Kutipan Dokumen
Pararem sampah plastik di desa adat hendaknya disinergikan dengan peraturan perundang-undangan yang berlaku. Seperti, awig-awig desa adat, perda kabupaten, perda provinsi, peraturan pemerintah, dan undang-undang. Sinergi dan harmonisasi perlu dilakukan agar tidak bertentangan dengan hukum positif yang berlaku. Oleh karena itu, komunikasi dan koordinasi harus terus dilakukan baik dengan krama desa adat, pemerintah kabupaten, dan pemerintah provinsi. Jika langkah-langkah itu dapat dilakukan dengan baik dan benar, maka diyakini akan menghasilkan pararem sampah plastik yang efektif dan efisien, tepat guna dan tepat sasaran.
Kehadiran pararem sampah plastik, juga hendaknya bersinergi dengan konsep Tri Hita Karana dan Tri Mandala. Dalam hal ini, substansi pararem dilandasi oleh terwujudnya harmonisasi konsep parahyangan, pawongan, dan palemahan. Di pihak lain zonasi wilayah desa adat, yang meliputi utama mandala, madya mandala, dan nista mandala harus tegas, jelas, nyata, dan dipelihara sesuai dengan fungsinya. Kawasan suci sebagai utama mandala adalah wujud parahyangan haruslah bebas sampah plastik. Pemanfaatan bahan dan alat upacara sedapat mungkin mengurangi atau bahkan meniadakan sampah plastic. Zona ini harus disepakati, dijaga, dan dipelihara sebagai zona suci yang bebas sampah plastik. Berbagai kegiatan yang dilakukan di zona ini, selalu disertai dengan narasi dan eksekusi sampah plastik.
Gambar 3. Melibatkan peserta didik dalam membersihkan sampah plastik di zona utama mandala (dokumen pribadi)
Di zona madya mandala yang merupakan pemukiman, maka konsep pawongan haruslah dipegang teguh. Harmonisasi hubungan antarkrama Bali akan semakin berkualitas manakala di sekitar pemukimannya terbebas sampah plastik. Setiap krama Bali hendaknya saling mengingatkan dan berbagi dalam kerangka mengupayakan kondisi bebas sampah plastik. Akhirnya, di zona nista mandala yang secara faktual dapat berupa teba, hendaknya diimplementasikan konsep palemahan, yakni harmonisasi krama Bali dengan lingkungan alamnya. Setiap sampah plastik tidak tercecer dan terbuang di halaman rumah, lahan pertanian dan perkebunan. Di setiap jengkal lahan, harus dipastikan bebas sampah plastik. Jika hal ini dapat diwujudnyatakan, maka harmonisasi zona tri mandala dan konsep tri hita karana diyakini dapat mewujud nyata di desa adat.

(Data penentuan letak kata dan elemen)
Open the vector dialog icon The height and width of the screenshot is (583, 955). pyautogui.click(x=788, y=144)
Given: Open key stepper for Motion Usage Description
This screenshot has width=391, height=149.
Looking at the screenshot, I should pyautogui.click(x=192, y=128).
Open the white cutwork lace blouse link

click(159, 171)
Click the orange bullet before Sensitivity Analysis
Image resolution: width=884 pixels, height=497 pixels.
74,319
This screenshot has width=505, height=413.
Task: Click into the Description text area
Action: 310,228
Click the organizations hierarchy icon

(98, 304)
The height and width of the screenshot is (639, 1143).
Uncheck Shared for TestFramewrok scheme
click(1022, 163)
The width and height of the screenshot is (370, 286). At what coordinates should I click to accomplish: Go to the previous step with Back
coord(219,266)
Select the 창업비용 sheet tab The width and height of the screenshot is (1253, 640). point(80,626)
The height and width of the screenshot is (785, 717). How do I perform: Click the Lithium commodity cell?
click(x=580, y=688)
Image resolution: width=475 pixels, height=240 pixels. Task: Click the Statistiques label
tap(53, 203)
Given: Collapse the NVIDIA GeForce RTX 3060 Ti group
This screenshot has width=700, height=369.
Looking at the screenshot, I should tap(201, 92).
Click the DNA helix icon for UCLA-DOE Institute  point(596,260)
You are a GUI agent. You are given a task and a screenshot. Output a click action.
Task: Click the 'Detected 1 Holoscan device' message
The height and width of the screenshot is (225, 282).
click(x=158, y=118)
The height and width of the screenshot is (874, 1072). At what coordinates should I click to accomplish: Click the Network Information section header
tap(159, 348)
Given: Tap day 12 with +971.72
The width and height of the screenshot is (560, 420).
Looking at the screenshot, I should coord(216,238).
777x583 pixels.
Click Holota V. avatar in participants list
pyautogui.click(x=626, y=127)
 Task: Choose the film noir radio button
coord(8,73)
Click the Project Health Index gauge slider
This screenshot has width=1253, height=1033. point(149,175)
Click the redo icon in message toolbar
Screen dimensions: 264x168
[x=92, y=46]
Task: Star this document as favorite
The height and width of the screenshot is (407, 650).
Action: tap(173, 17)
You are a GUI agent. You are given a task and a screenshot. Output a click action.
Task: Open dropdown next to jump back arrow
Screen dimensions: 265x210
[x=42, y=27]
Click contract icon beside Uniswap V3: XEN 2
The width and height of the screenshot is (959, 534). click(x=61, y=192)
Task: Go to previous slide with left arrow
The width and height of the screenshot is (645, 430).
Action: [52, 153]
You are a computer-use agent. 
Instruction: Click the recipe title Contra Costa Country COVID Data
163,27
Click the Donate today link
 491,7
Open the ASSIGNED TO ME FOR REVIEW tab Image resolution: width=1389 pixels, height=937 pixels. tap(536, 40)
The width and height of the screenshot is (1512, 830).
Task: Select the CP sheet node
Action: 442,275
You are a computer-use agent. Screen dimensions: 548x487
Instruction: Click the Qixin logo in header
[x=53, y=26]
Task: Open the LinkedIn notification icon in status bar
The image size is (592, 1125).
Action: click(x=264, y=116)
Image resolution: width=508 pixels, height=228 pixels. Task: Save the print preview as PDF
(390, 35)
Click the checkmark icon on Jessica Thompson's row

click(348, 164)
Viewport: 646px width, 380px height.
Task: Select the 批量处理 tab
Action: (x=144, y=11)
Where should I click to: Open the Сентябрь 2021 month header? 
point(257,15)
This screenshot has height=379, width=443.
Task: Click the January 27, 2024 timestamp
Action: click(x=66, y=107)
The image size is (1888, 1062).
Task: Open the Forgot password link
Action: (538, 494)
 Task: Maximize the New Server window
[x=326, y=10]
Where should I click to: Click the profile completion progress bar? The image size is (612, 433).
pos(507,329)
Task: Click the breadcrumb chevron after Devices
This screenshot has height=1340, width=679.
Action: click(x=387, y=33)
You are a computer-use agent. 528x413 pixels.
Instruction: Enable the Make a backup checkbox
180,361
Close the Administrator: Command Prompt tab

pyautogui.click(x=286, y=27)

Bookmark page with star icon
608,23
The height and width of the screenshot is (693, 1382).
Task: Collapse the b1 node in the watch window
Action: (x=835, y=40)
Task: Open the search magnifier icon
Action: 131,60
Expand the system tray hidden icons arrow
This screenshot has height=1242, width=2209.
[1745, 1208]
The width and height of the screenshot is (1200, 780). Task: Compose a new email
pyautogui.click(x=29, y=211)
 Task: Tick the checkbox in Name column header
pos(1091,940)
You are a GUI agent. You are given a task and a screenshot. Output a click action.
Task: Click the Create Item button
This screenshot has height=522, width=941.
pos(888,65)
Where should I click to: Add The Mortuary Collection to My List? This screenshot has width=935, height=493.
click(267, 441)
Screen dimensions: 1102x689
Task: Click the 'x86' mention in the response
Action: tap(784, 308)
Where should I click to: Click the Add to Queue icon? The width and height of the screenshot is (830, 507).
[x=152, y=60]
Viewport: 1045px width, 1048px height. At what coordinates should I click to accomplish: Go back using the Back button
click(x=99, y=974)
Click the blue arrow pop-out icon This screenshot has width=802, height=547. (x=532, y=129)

Daftar Tugas
- a) Ketik ulang bagian teks tentang pararem sampah plastik di antara "Kehadiran pararem sampah" dan "eksekusi sampah plastik.", termasuk kedua bagian itu.
- b) Menurut teks tentang pararem sampah plastik, zona apa saja yang termasuk dalam zonasi wilayah desa adat?
- c) Berdasarkan teks tentang pararem sampah plastik, jelaskan mengapa pararem itu perlu disinergikan dan diharmonisasikan dengan peraturan perundang-undangan yang berlaku.

Hasil per Tugas
- a)
Kehadiran pararem sampah plastik, juga hendaknya bersinergi dengan konsep Tri Hita Karana dan Tri Mandala. Dalam hal ini, substansi pararem dilandasi oleh terwujudnya harmonisasi konsep parahyangan, pawongan, dan palemahan. Di pihak lain zonasi wilayah desa adat, yang meliputi utama mandala, madya mandala, dan nista mandala harus tegas, jelas, nyata, dan dipelihara sesuai dengan fungsinya. Kawasan suci sebagai utama mandala adalah wujud parahyangan haruslah bebas sampah plastik. Pemanfaatan bahan dan alat upacara sedapat mungkin mengurangi atau bahkan meniadakan sampah plastic. Zona ini harus disepakati, dijaga, dan dipelihara sebagai zona suci yang bebas sampah plastik. Berbagai kegiatan yang dilakukan di zona ini, selalu disertai dengan narasi dan eksekusi sampah plastik.

- b) Utama mandala, madya mandala, dan nista mandala.

- c) Sinergi dan harmonisasi perlu dilakukan agar pararem sampah plastik tidak bertentangan dengan hukum positif yang berlaku. Peraturan itu meliputi awig-awig desa adat, perda kabupaten, perda provinsi, peraturan pemerintah, dan undang-undang.